[Work order]
For this exercise, reproduce the entries below exactly, but only from the line containing "Accepteren (45, 2536)" through the line containing "Home (146, 85)", both included.

[Dataset entries]
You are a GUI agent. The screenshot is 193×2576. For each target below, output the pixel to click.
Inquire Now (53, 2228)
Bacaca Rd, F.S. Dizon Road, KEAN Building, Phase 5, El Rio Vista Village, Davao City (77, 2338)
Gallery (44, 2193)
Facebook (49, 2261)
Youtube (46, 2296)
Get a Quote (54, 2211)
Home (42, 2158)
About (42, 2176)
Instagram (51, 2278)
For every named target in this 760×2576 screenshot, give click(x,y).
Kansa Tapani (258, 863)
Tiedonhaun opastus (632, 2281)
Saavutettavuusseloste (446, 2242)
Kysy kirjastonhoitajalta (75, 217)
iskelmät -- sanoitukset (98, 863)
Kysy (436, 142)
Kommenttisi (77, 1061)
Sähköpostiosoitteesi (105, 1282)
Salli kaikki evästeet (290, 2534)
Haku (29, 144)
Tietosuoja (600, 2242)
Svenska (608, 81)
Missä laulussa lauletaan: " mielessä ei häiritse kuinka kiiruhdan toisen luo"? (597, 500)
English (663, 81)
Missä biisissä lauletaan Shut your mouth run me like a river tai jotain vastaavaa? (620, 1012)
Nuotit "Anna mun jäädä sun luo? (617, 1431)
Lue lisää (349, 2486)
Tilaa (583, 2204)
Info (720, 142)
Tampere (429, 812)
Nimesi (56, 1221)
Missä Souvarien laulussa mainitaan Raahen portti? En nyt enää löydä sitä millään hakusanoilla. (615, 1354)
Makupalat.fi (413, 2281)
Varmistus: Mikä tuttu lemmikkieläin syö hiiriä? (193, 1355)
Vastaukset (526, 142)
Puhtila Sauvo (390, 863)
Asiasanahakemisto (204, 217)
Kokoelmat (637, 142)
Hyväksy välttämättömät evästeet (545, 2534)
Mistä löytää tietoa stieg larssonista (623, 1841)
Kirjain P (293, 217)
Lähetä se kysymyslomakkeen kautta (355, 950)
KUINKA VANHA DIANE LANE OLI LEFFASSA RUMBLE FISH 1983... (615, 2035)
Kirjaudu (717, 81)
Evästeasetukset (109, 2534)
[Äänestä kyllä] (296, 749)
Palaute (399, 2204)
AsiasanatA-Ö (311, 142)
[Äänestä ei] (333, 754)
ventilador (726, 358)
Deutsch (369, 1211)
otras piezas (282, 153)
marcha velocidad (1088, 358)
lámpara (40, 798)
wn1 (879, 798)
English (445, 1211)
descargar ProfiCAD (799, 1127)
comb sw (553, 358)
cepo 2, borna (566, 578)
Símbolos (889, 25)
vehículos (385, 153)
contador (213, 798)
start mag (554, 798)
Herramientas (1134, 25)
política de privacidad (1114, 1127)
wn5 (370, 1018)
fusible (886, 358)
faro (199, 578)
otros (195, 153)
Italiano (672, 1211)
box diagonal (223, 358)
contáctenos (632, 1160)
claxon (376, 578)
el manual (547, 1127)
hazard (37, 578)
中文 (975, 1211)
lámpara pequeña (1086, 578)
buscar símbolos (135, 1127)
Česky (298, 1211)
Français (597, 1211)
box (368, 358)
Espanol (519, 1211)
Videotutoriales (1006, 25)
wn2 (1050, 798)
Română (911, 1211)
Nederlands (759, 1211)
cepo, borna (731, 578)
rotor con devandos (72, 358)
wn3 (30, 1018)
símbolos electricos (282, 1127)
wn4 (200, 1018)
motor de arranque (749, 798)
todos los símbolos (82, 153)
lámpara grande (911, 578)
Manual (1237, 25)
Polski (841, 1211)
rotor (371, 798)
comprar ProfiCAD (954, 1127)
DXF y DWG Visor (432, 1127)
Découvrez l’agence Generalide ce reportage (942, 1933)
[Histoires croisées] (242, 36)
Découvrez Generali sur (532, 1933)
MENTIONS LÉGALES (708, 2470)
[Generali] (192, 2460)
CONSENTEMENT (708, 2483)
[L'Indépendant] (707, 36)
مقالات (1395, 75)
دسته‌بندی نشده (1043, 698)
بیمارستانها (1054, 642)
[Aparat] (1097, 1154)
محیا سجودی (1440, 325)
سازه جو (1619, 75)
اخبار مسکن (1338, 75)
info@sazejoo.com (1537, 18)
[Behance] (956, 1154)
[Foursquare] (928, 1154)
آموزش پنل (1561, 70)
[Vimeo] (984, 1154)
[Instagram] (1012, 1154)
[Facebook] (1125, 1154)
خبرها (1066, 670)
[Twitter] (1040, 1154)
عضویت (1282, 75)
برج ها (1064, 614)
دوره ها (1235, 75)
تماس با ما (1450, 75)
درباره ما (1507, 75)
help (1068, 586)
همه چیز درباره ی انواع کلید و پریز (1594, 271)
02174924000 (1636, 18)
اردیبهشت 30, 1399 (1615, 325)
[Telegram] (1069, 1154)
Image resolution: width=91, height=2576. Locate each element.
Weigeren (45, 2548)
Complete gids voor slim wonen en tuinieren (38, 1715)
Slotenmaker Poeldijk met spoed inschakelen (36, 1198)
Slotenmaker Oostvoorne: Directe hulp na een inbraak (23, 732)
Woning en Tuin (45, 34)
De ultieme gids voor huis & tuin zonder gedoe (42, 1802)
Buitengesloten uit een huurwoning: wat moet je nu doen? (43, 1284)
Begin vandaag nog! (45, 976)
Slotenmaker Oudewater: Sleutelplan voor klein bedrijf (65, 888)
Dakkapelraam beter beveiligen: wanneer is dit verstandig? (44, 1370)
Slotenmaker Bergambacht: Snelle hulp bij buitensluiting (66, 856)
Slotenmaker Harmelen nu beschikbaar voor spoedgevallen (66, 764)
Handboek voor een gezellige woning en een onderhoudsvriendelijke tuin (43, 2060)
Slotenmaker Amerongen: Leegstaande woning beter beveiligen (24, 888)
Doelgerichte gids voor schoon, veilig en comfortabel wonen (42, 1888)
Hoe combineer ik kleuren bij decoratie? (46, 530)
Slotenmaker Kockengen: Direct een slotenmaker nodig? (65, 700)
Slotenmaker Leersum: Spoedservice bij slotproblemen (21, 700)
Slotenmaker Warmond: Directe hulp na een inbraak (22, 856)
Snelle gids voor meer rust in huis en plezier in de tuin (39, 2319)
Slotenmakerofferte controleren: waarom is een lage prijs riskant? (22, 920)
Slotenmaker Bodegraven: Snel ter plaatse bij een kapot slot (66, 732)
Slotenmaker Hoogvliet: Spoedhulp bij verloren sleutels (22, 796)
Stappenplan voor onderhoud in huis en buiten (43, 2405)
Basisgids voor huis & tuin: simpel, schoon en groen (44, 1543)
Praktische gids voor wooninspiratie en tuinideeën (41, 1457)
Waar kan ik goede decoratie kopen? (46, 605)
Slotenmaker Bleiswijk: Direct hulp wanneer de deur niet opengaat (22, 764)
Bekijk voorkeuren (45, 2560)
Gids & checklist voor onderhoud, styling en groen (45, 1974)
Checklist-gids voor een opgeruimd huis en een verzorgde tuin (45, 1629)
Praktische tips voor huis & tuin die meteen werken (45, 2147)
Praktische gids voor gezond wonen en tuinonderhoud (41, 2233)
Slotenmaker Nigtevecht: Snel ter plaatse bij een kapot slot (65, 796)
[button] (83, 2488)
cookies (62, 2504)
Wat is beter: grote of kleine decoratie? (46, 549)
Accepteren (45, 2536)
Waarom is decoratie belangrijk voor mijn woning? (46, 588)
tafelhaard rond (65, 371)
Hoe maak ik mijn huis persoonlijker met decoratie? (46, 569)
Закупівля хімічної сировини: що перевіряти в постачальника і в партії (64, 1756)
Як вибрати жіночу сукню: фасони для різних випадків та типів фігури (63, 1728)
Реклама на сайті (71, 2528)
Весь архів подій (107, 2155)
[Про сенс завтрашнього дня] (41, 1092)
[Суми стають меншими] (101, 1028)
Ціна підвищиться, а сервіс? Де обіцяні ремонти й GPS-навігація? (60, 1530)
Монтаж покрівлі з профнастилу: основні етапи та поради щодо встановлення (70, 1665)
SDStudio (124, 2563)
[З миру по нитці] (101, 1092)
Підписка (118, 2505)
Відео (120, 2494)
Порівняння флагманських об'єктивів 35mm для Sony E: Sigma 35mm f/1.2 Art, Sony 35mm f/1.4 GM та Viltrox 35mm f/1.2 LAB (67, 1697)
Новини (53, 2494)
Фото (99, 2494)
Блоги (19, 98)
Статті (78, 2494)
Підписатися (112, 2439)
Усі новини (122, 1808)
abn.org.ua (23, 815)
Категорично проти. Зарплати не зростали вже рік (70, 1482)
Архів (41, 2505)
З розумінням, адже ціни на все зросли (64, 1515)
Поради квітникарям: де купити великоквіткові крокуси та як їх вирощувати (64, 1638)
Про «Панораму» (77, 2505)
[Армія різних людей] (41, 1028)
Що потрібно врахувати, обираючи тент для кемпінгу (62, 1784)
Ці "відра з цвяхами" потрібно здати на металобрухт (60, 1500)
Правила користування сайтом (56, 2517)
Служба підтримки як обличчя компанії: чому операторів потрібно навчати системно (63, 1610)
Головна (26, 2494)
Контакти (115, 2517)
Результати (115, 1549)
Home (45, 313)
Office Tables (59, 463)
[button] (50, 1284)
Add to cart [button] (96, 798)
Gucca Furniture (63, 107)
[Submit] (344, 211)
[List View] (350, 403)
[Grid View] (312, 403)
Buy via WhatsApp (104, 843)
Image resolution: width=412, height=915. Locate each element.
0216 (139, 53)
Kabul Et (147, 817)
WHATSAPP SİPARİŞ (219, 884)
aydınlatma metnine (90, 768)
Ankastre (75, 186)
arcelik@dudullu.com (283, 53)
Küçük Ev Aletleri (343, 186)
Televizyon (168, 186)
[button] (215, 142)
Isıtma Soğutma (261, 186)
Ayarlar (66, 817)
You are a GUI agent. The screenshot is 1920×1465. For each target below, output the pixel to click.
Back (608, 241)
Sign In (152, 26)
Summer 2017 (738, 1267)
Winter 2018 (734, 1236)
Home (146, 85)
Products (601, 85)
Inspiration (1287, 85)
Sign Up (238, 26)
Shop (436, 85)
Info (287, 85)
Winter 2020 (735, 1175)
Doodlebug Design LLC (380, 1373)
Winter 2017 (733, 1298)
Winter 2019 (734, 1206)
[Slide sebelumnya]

[The completed task]
Accepteren (45, 2536)
Waarom is decoratie belangrijk voor mijn woning? (46, 588)
tafelhaard rond (65, 371)
Hoe maak ik mijn huis persoonlijker met decoratie? (46, 569)
Закупівля хімічної сировини: що перевіряти в постачальника і в партії (64, 1756)
Як вибрати жіночу сукню: фасони для різних випадків та типів фігури (63, 1728)
Реклама на сайті (71, 2528)
Весь архів подій (107, 2155)
[Про сенс завтрашнього дня] (41, 1092)
[Суми стають меншими] (101, 1028)
Ціна підвищиться, а сервіс? Де обіцяні ремонти й GPS-навігація? (60, 1530)
Монтаж покрівлі з профнастилу: основні етапи та поради щодо встановлення (70, 1665)
SDStudio (124, 2563)
[З миру по нитці] (101, 1092)
Підписка (118, 2505)
Відео (120, 2494)
Порівняння флагманських об'єктивів 35mm для Sony E: Sigma 35mm f/1.2 Art, Sony 35mm f/1.4 GM та Viltrox 35mm f/1.2 LAB (67, 1697)
Новини (53, 2494)
Фото (99, 2494)
Блоги (19, 98)
Статті (78, 2494)
Підписатися (112, 2439)
Усі новини (122, 1808)
abn.org.ua (23, 815)
Категорично проти. Зарплати не зростали вже рік (70, 1482)
Архів (41, 2505)
З розумінням, адже ціни на все зросли (64, 1515)
Поради квітникарям: де купити великоквіткові крокуси та як їх вирощувати (64, 1638)
Про «Панораму» (77, 2505)
[Армія різних людей] (41, 1028)
Що потрібно врахувати, обираючи тент для кемпінгу (62, 1784)
Ці "відра з цвяхами" потрібно здати на металобрухт (60, 1500)
Правила користування сайтом (56, 2517)
Служба підтримки як обличчя компанії: чому операторів потрібно навчати системно (63, 1610)
Головна (26, 2494)
Контакти (115, 2517)
Результати (115, 1549)
Home (45, 313)
Office Tables (59, 463)
[button] (50, 1284)
Add to cart [button] (96, 798)
Gucca Furniture (63, 107)
[Submit] (344, 211)
[List View] (350, 403)
[Grid View] (312, 403)
Buy via WhatsApp (104, 843)
Image resolution: width=412, height=915. Locate each element.
0216 (139, 53)
Kabul Et (147, 817)
WHATSAPP SİPARİŞ (219, 884)
aydınlatma metnine (90, 768)
Ankastre (75, 186)
arcelik@dudullu.com (283, 53)
Küçük Ev Aletleri (343, 186)
Televizyon (168, 186)
[button] (215, 142)
Isıtma Soğutma (261, 186)
Ayarlar (66, 817)
You are a GUI agent. The screenshot is 1920×1465. For each target below, output the pixel to click.
Back (608, 241)
Sign In (152, 26)
Summer 2017 (738, 1267)
Winter 2018 (734, 1236)
Home (146, 85)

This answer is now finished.